Rivos is seeking a DL Communications Collectives SW Engineer to join their team working on improving the Deep Learning ecosystem. This role involves designing and implementing highly optimized communication collectives libraries similar to UCC and NCCL. The ideal candidate will work closely with hardware and software teams to ensure efficient data communication and synchronization across multiple AI accelerators in a distributed system.

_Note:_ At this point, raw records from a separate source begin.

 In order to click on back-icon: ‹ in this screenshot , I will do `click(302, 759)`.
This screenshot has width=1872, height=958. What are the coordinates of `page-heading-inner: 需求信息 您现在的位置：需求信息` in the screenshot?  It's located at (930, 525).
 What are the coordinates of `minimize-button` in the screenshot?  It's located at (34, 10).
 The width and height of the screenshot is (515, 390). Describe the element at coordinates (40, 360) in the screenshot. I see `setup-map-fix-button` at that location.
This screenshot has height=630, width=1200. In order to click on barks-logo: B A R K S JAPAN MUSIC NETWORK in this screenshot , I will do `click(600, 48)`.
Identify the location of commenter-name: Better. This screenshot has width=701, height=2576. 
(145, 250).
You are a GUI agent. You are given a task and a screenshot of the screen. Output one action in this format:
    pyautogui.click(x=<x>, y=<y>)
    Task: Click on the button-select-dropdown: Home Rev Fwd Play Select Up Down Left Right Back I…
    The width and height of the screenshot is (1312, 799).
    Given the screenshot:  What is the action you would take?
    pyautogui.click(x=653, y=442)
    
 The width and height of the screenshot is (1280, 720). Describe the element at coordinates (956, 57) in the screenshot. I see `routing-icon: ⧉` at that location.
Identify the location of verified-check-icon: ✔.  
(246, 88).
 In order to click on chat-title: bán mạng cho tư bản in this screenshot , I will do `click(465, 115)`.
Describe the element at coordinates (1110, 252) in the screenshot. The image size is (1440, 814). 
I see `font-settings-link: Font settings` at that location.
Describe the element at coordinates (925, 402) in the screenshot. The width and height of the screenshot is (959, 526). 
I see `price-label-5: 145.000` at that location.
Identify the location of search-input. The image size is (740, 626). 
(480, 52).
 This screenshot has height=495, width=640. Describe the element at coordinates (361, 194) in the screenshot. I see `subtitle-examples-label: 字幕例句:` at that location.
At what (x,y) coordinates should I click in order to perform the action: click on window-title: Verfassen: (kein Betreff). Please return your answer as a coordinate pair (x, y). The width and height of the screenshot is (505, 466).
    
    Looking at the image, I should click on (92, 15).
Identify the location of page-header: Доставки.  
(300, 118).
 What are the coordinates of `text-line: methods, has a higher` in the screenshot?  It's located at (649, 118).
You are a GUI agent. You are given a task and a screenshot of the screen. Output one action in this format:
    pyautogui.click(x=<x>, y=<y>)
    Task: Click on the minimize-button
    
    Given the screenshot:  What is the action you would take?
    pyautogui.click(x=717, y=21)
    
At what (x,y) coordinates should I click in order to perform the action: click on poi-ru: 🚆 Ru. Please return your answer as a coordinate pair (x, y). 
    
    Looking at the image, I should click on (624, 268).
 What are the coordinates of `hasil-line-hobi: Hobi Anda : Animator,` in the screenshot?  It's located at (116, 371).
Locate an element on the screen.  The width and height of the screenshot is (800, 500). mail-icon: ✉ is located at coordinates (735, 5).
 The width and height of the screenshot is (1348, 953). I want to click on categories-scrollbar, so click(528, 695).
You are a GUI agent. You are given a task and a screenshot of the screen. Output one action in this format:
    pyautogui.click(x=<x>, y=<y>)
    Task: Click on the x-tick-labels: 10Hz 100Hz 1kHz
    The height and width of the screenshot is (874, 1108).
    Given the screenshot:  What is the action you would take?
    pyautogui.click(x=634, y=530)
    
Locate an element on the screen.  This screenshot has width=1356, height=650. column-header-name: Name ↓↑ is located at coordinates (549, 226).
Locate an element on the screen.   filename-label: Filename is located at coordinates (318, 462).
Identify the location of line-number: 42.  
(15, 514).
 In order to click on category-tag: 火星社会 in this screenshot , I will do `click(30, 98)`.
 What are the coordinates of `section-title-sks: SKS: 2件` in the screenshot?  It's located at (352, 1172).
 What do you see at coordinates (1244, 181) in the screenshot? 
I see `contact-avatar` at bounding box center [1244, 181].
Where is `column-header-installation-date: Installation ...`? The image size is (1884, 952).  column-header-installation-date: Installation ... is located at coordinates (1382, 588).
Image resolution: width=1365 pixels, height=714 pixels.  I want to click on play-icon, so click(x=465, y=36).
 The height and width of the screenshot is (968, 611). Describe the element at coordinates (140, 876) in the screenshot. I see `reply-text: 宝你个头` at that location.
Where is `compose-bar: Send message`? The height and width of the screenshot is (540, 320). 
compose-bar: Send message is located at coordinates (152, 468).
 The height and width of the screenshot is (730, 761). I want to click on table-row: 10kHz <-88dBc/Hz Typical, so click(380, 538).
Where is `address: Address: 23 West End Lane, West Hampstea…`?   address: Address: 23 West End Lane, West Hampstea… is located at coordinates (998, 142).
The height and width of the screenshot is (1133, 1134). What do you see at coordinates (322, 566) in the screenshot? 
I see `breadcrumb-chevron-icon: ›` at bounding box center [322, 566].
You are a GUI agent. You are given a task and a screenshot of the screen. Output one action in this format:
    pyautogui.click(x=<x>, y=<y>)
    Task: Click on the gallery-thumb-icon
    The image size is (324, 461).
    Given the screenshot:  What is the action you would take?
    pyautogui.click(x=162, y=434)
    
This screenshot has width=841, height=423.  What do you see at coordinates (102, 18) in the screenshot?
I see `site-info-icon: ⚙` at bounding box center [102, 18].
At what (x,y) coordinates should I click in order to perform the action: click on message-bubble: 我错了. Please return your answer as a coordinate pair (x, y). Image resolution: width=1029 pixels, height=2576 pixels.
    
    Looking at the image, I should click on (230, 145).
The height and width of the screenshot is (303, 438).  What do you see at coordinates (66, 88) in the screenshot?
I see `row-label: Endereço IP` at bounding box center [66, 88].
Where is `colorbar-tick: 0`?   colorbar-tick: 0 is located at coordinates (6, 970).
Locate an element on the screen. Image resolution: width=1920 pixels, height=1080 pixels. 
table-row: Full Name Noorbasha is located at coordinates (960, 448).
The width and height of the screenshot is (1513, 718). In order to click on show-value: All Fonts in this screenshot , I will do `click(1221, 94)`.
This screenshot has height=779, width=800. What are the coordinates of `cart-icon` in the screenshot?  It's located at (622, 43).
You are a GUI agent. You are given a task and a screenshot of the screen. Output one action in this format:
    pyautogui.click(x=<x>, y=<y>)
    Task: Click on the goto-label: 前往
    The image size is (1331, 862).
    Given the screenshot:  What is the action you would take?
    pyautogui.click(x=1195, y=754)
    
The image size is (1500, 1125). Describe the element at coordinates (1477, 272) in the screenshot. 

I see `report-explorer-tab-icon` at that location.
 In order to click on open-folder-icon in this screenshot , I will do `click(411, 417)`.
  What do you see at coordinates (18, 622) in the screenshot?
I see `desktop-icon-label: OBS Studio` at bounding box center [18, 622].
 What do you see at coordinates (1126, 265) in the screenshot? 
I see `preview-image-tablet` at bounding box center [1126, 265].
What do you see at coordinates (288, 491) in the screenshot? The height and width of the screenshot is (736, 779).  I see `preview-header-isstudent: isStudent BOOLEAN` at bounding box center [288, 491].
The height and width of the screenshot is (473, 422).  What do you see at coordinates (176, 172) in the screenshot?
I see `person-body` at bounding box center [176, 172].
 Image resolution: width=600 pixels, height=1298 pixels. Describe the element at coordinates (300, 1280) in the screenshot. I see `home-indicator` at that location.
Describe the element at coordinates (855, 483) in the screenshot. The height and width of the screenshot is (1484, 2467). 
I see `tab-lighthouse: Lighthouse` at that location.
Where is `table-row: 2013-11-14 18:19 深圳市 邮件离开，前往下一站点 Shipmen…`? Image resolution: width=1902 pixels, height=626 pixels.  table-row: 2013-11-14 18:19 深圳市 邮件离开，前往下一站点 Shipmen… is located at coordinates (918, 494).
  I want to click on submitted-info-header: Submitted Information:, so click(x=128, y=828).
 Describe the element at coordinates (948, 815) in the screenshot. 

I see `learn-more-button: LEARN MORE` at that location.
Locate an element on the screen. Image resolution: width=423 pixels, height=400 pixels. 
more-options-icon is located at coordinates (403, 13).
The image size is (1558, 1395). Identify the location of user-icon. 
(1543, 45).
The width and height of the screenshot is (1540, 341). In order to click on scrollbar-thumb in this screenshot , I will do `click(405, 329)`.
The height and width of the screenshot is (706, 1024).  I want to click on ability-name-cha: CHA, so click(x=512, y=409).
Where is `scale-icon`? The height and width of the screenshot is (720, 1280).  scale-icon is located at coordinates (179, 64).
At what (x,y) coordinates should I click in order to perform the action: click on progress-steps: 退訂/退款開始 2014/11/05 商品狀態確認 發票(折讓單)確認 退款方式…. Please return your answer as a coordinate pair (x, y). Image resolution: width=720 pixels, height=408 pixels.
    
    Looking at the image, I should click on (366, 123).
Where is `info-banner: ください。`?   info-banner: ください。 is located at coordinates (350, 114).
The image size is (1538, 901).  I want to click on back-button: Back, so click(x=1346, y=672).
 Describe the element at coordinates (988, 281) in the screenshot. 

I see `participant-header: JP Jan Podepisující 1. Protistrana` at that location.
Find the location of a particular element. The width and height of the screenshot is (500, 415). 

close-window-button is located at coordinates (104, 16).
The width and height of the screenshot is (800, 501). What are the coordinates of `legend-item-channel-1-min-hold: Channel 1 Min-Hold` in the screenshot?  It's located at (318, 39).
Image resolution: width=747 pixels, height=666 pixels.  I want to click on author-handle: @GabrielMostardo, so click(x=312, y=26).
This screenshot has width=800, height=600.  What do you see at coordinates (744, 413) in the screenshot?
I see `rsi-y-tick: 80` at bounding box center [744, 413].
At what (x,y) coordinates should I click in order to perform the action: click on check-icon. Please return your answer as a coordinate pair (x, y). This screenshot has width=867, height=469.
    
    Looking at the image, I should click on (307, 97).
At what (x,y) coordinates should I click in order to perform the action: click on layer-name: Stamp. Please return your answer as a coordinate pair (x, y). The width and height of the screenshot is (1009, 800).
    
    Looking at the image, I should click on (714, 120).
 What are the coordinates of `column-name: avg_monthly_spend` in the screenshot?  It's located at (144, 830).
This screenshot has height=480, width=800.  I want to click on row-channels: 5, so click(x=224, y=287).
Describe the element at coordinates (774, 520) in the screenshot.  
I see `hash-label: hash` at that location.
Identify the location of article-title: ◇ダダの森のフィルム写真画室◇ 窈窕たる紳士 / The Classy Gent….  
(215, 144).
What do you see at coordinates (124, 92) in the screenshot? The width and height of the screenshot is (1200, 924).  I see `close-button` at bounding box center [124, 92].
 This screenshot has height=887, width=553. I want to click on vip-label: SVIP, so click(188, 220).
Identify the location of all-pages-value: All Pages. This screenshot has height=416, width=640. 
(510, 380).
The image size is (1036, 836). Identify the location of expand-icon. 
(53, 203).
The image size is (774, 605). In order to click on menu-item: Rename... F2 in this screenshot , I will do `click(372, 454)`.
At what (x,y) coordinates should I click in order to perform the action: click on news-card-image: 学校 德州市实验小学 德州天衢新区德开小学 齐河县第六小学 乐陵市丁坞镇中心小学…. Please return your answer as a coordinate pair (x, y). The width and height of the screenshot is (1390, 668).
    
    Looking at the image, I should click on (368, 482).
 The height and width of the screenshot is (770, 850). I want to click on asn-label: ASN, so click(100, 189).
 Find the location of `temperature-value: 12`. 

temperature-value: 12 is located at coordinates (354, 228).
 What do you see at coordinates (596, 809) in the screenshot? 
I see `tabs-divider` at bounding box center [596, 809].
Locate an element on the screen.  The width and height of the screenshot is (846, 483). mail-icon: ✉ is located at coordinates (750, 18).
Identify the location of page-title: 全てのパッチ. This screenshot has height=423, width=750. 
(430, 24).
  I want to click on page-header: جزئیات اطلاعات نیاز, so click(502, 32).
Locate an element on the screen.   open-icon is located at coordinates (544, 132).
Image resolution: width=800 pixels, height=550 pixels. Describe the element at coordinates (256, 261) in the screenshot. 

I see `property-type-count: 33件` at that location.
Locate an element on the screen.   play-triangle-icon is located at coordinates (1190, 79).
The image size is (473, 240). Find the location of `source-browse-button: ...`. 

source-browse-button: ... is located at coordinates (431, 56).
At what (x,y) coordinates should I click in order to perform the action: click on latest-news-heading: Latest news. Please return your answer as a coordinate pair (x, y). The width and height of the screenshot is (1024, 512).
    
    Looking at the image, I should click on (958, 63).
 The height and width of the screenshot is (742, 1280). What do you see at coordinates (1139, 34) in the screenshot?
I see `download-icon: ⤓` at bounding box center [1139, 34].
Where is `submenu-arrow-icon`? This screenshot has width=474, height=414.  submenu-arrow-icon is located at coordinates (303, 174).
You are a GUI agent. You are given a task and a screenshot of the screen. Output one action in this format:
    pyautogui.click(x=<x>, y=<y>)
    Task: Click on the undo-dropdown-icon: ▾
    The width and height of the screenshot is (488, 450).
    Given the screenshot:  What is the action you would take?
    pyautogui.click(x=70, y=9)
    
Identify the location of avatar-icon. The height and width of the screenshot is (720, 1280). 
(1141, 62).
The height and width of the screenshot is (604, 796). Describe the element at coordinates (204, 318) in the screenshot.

Key responsibilities include building communication components of an AI Software Stack, porting AI Software to new hardware platforms, and optimizing communication within AI applications. The engineer will design and implement various communication collectives, optimize algorithms for multi-node clusters, and ensure low-latency, high-bandwidth communication across multi-GPU setups.
The ideal candidate should have a strong background in GPU architectures, parallel and distributed algorithms, and experience with network interconnects. Proficiency in communication collectives libraries, deep learning frameworks, and low-level performance optimization on GPU architectures is crucial. The role requires excellent problem-solving skills, strong communication abilities, and the capacity to work effectively in a fast-paced, collaborative environment.
Rivos offers the opportunity to work with industry veterans, learning technical and organizational skills while contributing to open-source projects. This position is perfect for someone passionate about advancing AI technology and eager to tackle complex challenges in distributed computing and machine learning.